All towards the state of bliss known as Nirvana. An ultimate state, an exalted state—but you know what Buddhists say about it? That it is in fact nothing special. Listen to what the Buddha said at his moment of Enlightenment: “Wonderful, wonderful: all beings and all things are already enlightened.” And from one perspective, that’s a really strange thing to say. So odd for him to say it, as one who also said that suffering is a main characteristic of existence. Yet the point is that in life is a natural grace, a natural bliss, a natural abundance. If this flow is unblocked, we are spontaneously carried into boundlessness. Noisy things are still going to happen. Nothing will ever stop that. Even if you become like the Buddha, whose death was caused by eating a piece of spoiled meat. Sickness, aging, separation from what one loves, being tied to what one hates, fear of death, death itself: circumstances grab at us like a riptide, an undertow, but if we can learn to swim with the tide, rather than against it, we will not just survive but find the peace we’ve been looking for. Nirvana is not so much achieving something we don’t have as it is experiencing what’s always already ours though hidden. Split the atom of the ego, and you will experience a full universe of compassion energy.

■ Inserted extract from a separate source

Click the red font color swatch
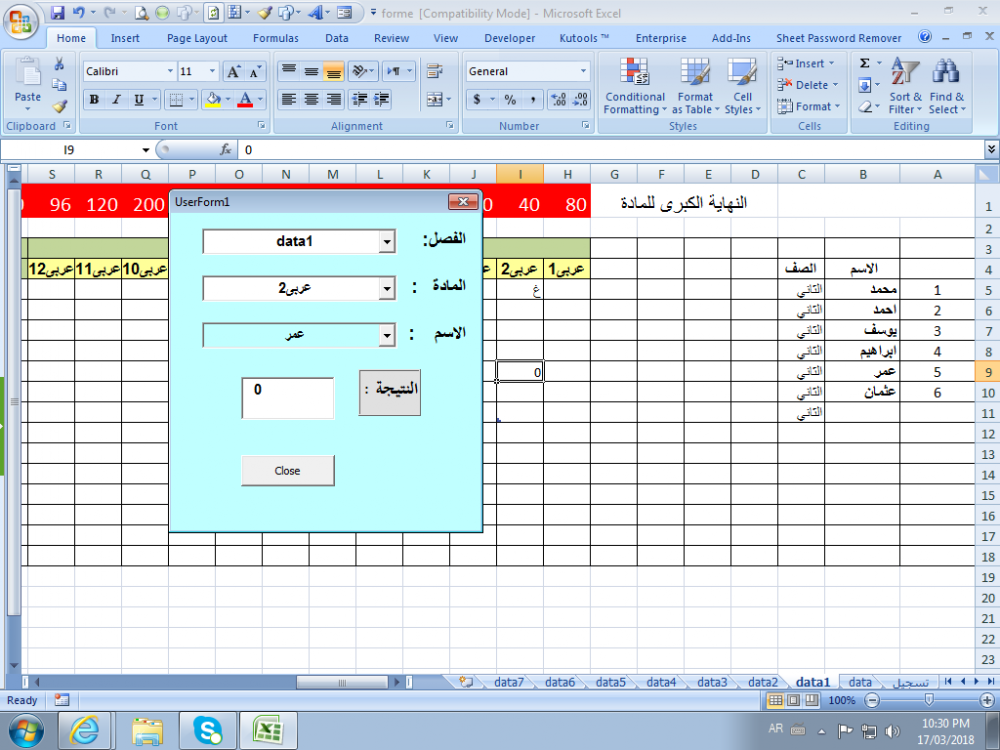 [x=243, y=99]
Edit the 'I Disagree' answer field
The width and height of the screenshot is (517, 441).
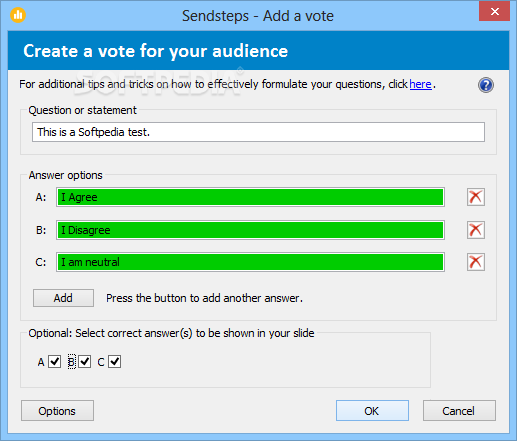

This is the heart of Buddhism. Nervous little rabbits exist, but so do lions. Be lamps unto yourselves. There is inherent worth and dignity in every person, and in all of life. Suffering is real, but it is not the last word. Every moment carries within it a Buddha seed, and instantly it can grow if we know how to water it with our attention. Everyday sacred. This is the richness that we Unitarian Universalists get to draw from, in our search for truth and meaning, and in our finding.